Figure 1 The major lake within the Keele University campus used as the study site in the Environment Baseline Teaching Simulation
The Environmental Baseline Teaching Simulation has been run in two successive years with modifications being made in the second year as a result of student evaluation and reflection on the project. The field activities were carried out in a small lake drainage basin situated within the Keele campus (). Students worked in groups of four to five and were involved in the following activities (not all of the activities were run in both years):
Project planning, including deciding on what of the available data was necessary to achieve the project’s aims, based on an assigned budget
Risk assessment of field activities
Field data collection, including: collection of surface water and groundwater samples and in situ measurement of physicochemical characteristics; measurement of groundwater levels; determination of stream discharge using a tracer dilution method; description of soil profiles and soil sample collection.
Laboratory analysis of samples, including: soil organic carbon content; soil moisture content; soil grain size distribution analysis; soil pH, EC and alkalinity from soil leachates.
Data analysis, including: determination of net precipitation from meteorological data from the Keele weather station; determination of groundwater flow direction and hydrological continuity between surface water bodies and groundwater; the water budget for the lake; water quality analysis of surface water and groundwater samples.

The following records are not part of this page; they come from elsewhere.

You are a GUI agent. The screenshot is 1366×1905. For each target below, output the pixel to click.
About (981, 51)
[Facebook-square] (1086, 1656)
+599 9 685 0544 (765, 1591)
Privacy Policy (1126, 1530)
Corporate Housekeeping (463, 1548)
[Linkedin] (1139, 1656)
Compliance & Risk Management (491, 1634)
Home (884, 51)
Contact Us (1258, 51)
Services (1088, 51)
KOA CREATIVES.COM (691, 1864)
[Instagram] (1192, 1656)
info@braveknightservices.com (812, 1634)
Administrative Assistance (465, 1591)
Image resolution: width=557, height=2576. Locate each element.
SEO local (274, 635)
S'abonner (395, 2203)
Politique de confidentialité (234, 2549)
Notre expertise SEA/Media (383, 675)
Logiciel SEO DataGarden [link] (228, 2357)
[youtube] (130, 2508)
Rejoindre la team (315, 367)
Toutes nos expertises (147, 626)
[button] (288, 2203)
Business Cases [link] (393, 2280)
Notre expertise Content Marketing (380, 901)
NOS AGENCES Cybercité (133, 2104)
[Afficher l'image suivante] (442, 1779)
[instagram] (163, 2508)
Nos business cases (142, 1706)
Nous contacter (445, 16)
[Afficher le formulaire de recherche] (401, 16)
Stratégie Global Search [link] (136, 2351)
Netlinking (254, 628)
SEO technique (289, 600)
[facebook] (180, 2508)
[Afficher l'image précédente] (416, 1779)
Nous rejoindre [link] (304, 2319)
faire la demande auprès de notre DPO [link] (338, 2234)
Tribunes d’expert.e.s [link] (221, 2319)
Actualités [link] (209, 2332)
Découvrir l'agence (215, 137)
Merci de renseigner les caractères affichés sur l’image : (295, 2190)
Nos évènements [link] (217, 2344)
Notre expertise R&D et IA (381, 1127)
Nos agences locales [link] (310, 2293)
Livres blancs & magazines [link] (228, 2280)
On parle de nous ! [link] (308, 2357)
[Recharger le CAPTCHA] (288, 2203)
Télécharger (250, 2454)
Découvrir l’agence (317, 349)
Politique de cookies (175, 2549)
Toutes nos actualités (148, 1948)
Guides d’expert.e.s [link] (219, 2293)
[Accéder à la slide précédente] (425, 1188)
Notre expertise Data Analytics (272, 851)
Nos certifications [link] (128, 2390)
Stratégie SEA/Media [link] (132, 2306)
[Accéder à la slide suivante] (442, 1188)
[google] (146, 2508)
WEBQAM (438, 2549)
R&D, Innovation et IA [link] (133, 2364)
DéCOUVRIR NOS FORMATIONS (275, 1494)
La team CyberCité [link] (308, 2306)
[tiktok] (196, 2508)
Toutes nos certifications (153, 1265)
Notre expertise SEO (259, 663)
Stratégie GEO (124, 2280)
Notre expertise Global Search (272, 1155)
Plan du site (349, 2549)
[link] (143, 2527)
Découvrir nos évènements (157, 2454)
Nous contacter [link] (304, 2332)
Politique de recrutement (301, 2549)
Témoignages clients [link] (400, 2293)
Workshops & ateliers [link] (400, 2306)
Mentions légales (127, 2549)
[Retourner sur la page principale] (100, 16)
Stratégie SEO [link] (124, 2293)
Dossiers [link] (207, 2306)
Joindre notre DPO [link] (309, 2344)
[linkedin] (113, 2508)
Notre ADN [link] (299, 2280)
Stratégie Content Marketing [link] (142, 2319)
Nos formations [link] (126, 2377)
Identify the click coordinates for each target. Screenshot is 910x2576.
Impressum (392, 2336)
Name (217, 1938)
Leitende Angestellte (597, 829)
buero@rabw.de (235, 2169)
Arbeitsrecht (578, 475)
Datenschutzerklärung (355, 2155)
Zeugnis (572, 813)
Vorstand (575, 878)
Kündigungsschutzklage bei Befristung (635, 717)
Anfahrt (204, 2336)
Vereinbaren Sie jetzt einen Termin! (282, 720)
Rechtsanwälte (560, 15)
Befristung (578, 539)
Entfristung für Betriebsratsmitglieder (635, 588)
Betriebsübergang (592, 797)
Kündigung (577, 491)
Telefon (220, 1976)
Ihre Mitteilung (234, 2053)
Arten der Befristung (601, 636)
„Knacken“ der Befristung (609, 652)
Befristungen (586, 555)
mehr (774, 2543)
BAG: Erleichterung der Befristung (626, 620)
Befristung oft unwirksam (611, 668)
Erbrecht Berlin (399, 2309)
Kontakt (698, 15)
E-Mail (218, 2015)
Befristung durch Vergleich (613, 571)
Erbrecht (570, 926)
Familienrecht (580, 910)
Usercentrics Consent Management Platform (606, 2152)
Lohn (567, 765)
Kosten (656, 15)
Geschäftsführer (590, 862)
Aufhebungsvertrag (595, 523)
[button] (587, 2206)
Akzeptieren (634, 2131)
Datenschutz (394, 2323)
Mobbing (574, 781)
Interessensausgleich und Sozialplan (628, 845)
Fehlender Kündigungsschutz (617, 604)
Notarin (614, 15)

Production of an “environmental baseline survey” technical report.
Figure 2 A map of the upper lake basin within the Keele University campus used as the study site in the Environment Baseline Teaching Simulation
The skills and knowledge that this series of practical sessions aim to develop are consequently wide ranging and include “personal transferable skills” in addition to subject and career specific skills, including: 1) subject-specific field and laboratory skills; 2) group work and leadership skills; 3) an awareness of environmental consultancy careers; 4) written communication skills in the form of a technical report; 5) project planning and working to a budget; and 6) IT and numeracy skills.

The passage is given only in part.